### Assignment
Output the full listing exactly as written, with no pictures in it.

[[ Supplied records open ]]

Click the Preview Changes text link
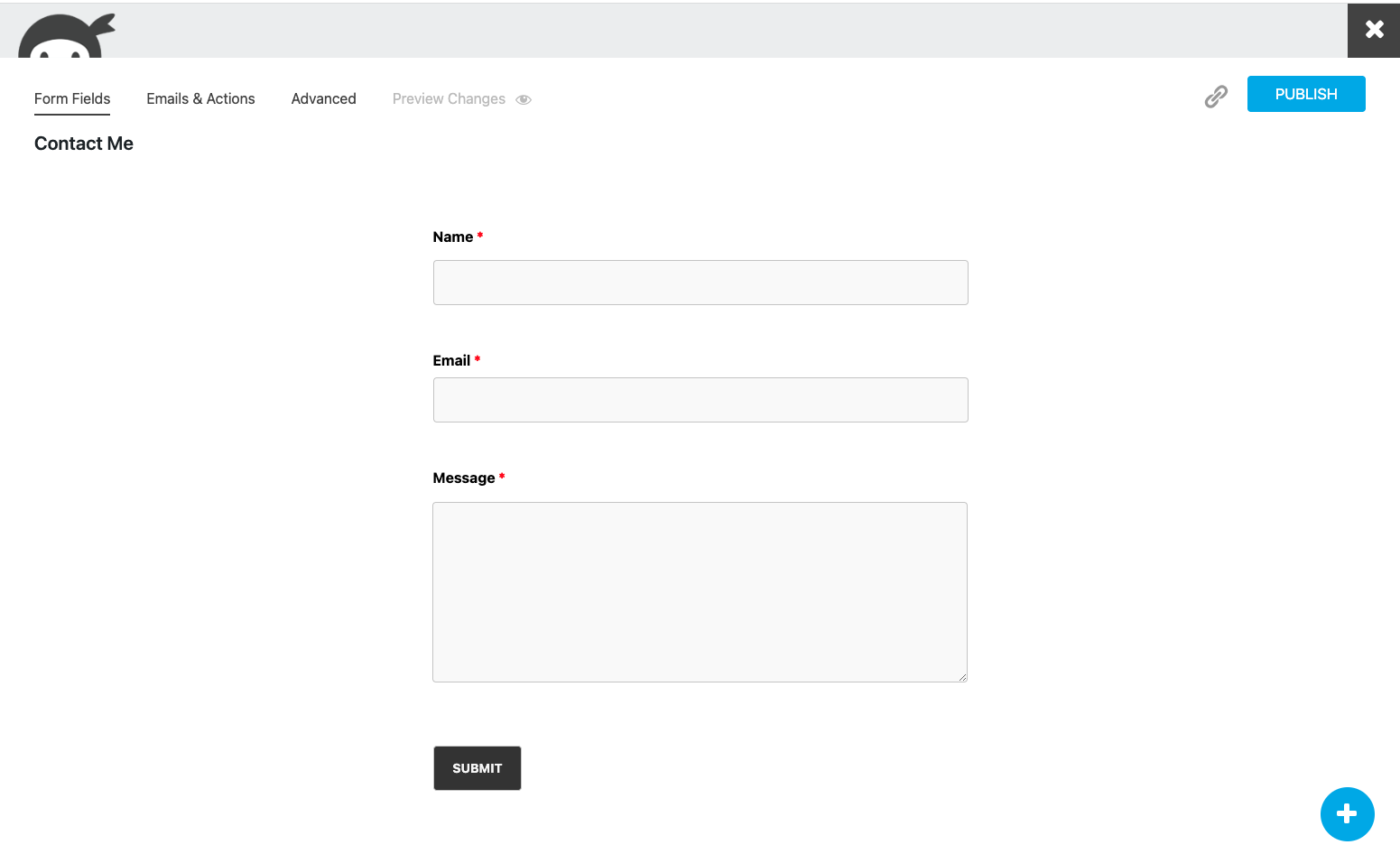This screenshot has width=1400, height=854. coord(449,99)
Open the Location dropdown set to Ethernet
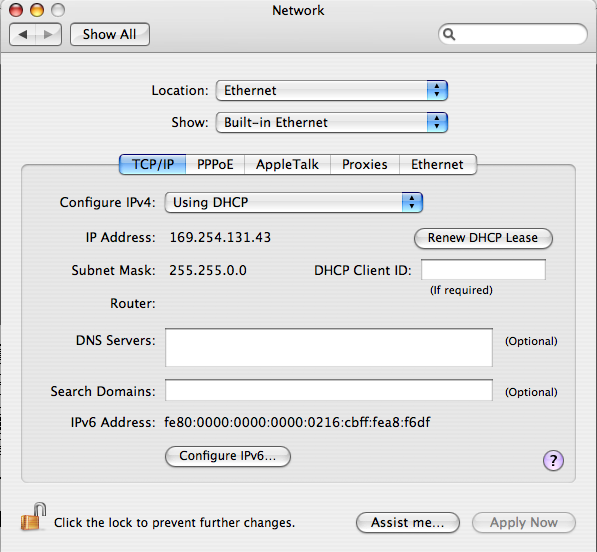The height and width of the screenshot is (552, 597). coord(332,91)
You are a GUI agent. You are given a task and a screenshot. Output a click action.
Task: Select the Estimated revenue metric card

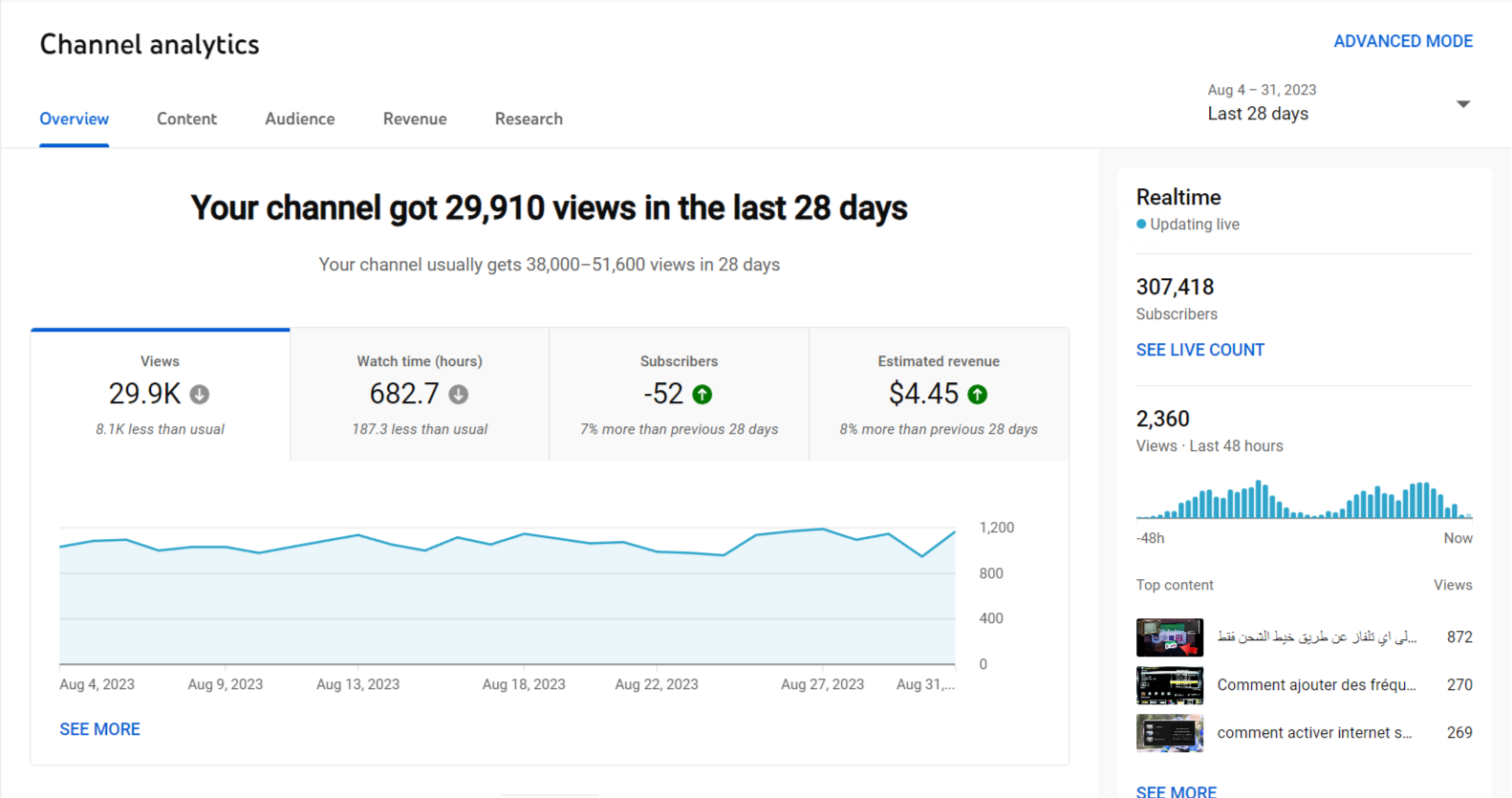tap(939, 395)
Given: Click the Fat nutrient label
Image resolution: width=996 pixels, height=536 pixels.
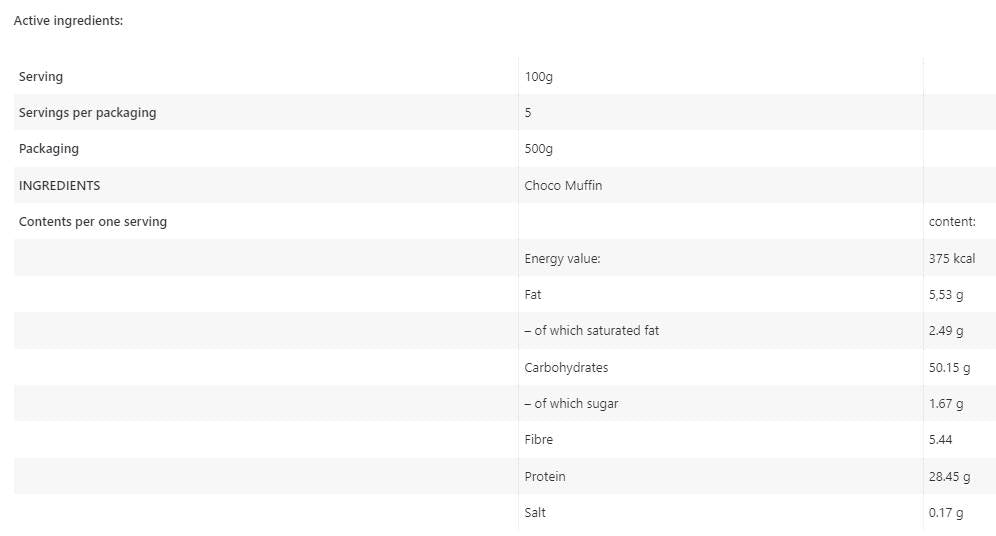Looking at the screenshot, I should click(533, 295).
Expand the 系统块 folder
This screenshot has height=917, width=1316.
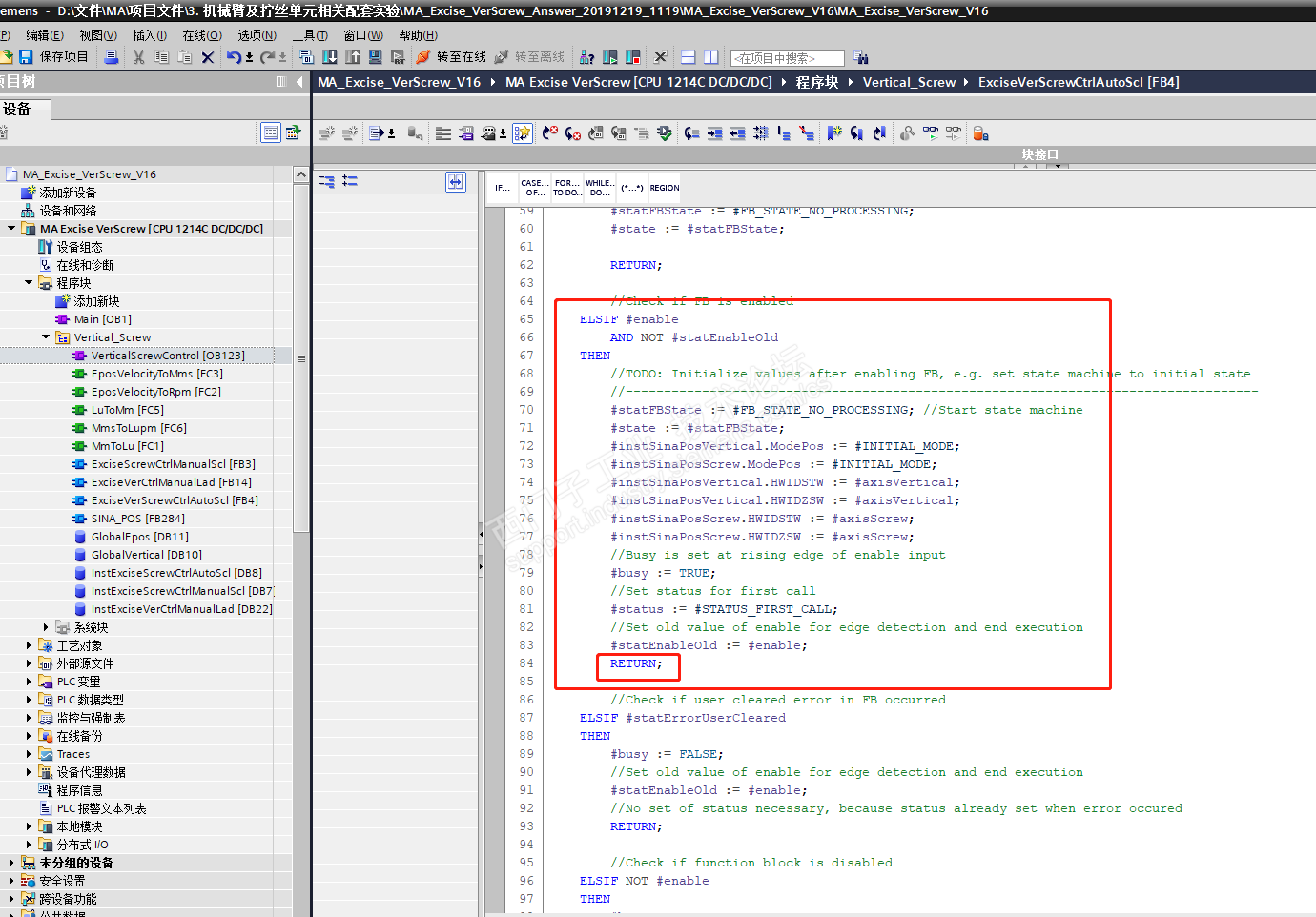coord(46,627)
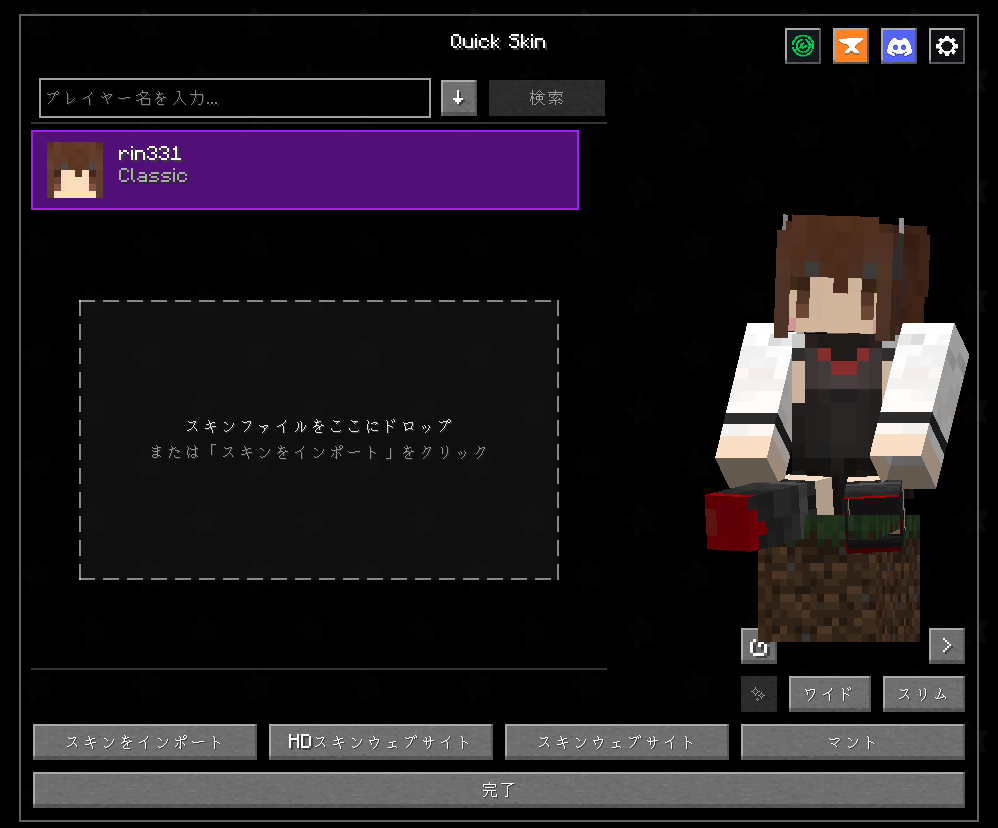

[[ Supplied records closed ]]

### Your response
Click the Preview Changes text link
This screenshot has width=1400, height=854. coord(449,99)
Open the Location dropdown set to Ethernet
The height and width of the screenshot is (552, 597). coord(332,91)
You are a GUI agent. You are given a task and a screenshot. Output a click action.
Task: Select the Estimated revenue metric card

tap(939, 395)
Given: Click the Fat nutrient label
Image resolution: width=996 pixels, height=536 pixels.
Looking at the screenshot, I should click(533, 295).
Expand the 系统块 folder
This screenshot has height=917, width=1316.
coord(46,627)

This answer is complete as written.